• Document extract:
— Start —

Source Distribution — 131,654 total lines
Production: 10 files under src/. Tests: 52 integration modules under tests/ (7,283 #[test] fns) plus 231 inline #[cfg(test)] fns in src/. Benches: 5 Criterion harnesses under benches/. Test-to-production ratio: 7.5× — every production line is shadowed by >7× its weight in test code.
~SCALE & POSITION
Reference comparison against other embeddable bytecode VMs and managed-language runtimes. fusevm is intentionally narrower than the others: it ships no parser, no GC, no stdlib — only the dispatch loop, the JIT bridge, and the extension hooks. The frontends layer everything else on top. The compactness is the point: a VM you can read end-to-end in an afternoon.
| VM | Language | Core source | Native JIT | Embeddable | Multi-frontend |
|---|---|---|---|---|---|
| fusevm | Rust | 17,304 (10 files) | Cranelift 0.130 (3-tier) | crate (cargo add fusevm) |
yes — 3 live |
| Lua 5.4 | C | ~13,000 | no (LuaJIT separate) | yes (libluacore) | single-frontend |
| LuaJIT | C + asm | ~85,000 | tracing | yes | single-frontend |
| QuickJS | C | ~70,000 | no | yes | single-frontend (JS) |
| Wren | C | ~9,000 | no | yes | single-frontend |
| Wasmtime (Cranelift) | Rust | ~300,000 | Cranelift | yes | wasm only |
| CPython ceval | C | ~12,000 (ceval.c) | no (3.13 experimental) | libpython | single-frontend |
| Perl 5 pp_* | C | ~50,000 (pp*.c) | no | libperl | single-frontend |
Multi-Frontend by Design
Every other entry in the table above grew its VM as the runtime for exactly one language. fusevm inverts the relationship: the Op enum is the spec, frontends register language-specific ops through Extended(u16, u8) + ExtendedWide(u16, usize) against a handler table. Three frontends ship today — strykelang (~450 ext ops), zshrs (~20 ext ops), awkrs (~95 ext ops) — and they don't conflict.
By Per-File Density
The whole VM is 10 files. jit.rs at 6,925 lines hosts all three JIT tiers + deopt machinery + side-trace stitching. vm.rs at 4,653 lines is the entire match-dispatch interpreter including frame management, builtin dispatch, and host routing. The dispatch core is one match over Op.

— End —

• Recorded information:

— Start —

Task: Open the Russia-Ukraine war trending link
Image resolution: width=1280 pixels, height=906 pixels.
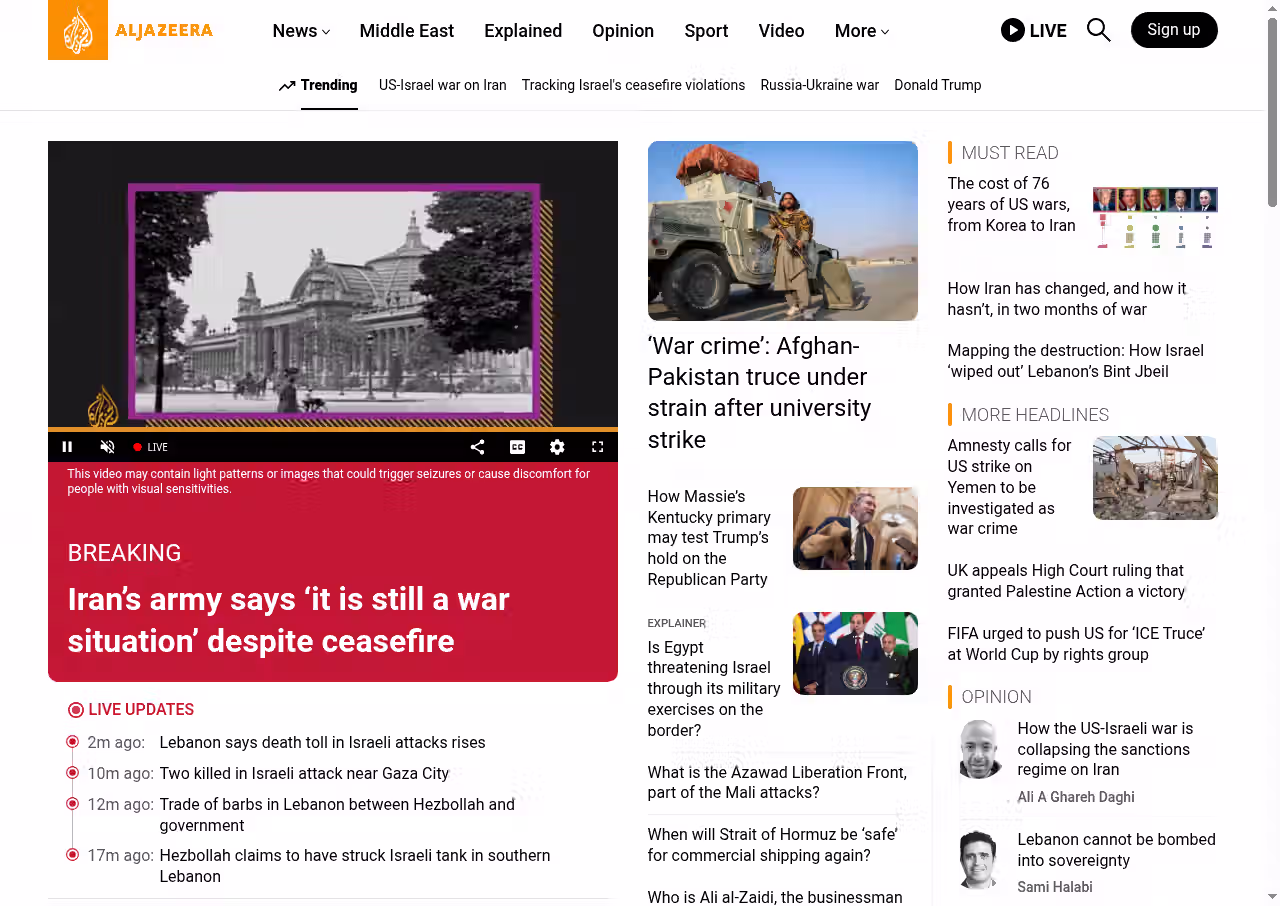Action: click(819, 85)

— End —

• What you are asked to do:
In the fusevm overview, roughly how many extension ops does the awkrs frontend have?

• Solution for this problem:
About 95.